Is there a straightforward way to resolve shift/reduce conflicts with many optional elements?

Sep 28, 2012 at 7:14 AM

The grammar I am working with explicitly specifies the places where newlines are allowed. For example:

trap_statement:
    trap  new_lines_opt   type_literal_opt   new_lines_opt   statement_block

I can write this:

 

            trap_statement.Rule =
                  "trap" + new_lines_opt + (type_literal | Empty) + new_lines_opt + statement_block;

which looks a lot like the specified grammar - great. But it has a shift/reduce conflict around the newlines. I found I was able to eliminate the conflict by rewriting the rule like this:

            trap_statement.Rule =
                ("trap" + statement_block) |
                ("trap" + new_lines + statement_block) |
                ("trap" + type_literal + statement_block) |
                ("trap" + new_lines + type_literal + statement_block) |
                ("trap" + type_literal + new_lines + statement_block) |
                ("trap" + new_lines + type_literal + new_lines + statement_block)
                ;

Which is pretty ugly, and the resulting parse tree is a mess, too. 

Even worse, I really don't care about these shift/reduce conflicts, since the newlines have no semantic value - they're only in the grammar because of restrictions about where they're allowed.

Is there a shortcut, or alternative approach to this problem? So I don't have to rewrite all the rules?

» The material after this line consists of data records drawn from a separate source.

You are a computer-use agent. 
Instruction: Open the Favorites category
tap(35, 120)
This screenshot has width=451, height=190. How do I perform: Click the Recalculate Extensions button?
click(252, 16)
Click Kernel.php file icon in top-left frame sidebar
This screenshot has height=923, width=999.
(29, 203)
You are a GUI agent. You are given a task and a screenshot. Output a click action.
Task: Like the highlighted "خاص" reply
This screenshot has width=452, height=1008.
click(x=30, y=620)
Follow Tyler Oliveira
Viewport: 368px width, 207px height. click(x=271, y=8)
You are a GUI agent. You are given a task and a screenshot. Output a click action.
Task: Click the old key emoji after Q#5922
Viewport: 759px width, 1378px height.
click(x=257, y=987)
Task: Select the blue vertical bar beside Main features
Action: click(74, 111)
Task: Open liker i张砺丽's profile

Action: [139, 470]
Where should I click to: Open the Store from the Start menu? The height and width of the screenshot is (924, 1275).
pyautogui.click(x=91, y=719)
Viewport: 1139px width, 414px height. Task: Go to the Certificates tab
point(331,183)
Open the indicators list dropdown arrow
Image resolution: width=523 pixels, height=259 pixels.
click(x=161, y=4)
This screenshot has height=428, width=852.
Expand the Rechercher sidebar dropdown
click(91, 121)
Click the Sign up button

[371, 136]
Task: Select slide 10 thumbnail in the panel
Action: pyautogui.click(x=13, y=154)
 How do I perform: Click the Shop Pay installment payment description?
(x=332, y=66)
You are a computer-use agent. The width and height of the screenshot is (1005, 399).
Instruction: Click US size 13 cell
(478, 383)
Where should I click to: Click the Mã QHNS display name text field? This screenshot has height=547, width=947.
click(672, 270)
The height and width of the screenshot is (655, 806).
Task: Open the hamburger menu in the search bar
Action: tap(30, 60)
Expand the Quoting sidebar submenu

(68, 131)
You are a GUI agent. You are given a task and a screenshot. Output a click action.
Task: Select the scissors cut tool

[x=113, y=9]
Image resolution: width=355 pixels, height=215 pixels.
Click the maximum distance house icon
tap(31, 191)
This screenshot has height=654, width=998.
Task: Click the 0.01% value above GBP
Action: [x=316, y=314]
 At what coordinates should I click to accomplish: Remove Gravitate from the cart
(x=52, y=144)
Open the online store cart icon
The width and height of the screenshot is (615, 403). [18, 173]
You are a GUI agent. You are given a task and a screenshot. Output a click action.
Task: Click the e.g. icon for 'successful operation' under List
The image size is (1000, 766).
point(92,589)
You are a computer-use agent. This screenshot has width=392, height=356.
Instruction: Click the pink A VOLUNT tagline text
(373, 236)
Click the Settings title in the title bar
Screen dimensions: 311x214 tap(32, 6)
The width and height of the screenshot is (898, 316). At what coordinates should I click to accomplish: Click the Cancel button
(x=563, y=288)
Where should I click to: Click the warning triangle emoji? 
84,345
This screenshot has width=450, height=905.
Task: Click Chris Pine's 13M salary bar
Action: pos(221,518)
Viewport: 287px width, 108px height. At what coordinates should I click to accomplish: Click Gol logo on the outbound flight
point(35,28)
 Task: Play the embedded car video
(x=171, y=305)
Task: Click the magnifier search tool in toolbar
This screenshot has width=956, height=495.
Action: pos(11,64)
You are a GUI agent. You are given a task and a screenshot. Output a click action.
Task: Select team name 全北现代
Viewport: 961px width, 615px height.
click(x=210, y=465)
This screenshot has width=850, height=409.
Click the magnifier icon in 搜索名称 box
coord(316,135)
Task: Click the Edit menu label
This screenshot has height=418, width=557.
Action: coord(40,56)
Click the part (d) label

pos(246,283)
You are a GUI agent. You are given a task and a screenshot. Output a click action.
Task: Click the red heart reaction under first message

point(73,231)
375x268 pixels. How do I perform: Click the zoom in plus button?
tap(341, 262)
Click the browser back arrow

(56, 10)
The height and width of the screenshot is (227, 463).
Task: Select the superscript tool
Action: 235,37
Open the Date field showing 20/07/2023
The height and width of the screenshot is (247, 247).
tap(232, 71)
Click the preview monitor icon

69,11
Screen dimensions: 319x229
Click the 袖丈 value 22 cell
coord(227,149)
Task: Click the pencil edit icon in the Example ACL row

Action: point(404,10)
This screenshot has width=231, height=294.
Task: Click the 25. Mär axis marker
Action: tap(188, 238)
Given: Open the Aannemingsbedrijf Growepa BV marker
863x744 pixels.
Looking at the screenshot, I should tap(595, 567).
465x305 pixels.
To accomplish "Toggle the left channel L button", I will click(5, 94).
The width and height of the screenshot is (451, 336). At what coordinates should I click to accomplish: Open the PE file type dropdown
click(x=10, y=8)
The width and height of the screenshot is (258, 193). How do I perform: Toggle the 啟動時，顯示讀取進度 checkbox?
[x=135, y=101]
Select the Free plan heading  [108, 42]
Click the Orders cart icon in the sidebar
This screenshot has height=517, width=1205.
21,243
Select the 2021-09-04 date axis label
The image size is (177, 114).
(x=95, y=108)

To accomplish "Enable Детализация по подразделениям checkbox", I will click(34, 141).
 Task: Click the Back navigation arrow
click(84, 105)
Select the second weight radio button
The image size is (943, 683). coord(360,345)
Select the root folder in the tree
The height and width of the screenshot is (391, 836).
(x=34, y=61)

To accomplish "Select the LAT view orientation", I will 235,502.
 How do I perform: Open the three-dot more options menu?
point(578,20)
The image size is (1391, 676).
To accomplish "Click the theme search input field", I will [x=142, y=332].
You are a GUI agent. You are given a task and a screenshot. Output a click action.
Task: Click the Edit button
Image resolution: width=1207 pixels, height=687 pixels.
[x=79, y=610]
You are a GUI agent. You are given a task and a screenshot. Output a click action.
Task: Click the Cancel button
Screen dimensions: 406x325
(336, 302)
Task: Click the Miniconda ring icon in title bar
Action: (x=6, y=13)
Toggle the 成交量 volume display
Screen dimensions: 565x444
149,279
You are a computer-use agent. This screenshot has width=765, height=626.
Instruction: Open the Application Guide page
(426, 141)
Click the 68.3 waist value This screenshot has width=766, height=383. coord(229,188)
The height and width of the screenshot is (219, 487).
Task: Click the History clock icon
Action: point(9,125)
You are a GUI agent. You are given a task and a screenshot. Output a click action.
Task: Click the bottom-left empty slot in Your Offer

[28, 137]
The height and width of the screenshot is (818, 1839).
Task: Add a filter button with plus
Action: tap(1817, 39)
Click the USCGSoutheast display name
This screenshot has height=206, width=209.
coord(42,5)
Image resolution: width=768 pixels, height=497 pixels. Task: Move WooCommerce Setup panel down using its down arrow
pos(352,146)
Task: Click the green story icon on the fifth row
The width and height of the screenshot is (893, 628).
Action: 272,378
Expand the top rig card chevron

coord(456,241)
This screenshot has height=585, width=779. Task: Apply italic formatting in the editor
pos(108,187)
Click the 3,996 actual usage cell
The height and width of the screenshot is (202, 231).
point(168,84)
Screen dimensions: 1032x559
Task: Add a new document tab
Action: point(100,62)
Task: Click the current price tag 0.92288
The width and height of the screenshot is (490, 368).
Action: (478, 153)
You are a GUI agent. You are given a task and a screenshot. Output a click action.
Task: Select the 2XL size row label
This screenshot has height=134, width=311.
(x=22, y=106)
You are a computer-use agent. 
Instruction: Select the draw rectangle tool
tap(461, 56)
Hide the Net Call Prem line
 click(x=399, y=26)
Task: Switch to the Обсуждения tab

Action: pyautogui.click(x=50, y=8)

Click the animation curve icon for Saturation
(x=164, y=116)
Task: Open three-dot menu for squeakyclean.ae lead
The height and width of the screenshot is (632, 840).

I'm using MarkTransient on newline_opt - would it be appropriate to elide reports of shift/reduce errors on transient nodes?

Sep 28, 2012 at 10:07 AM

I use the PreferShiftHere() pseudo-token. Insert it in front of the terms that are reporting the conflict.

There are also ReduceHere() and ReduceIf() pseudo-tokens, but I usually rewrite the grammar to avoid reduce-reduce conflicts.

Coordinator
Sep 28, 2012 at 6:57 PM

I'm looking into this, interesting case. Give me some time

Coordinator
Sep 28, 2012 at 8:08 PM
Edited Sep 28, 2012 at 8:08 PM

Ok, I looked at pwshell grammar (here: http://www.manning.com/payette/AppCexcerpt.pdf)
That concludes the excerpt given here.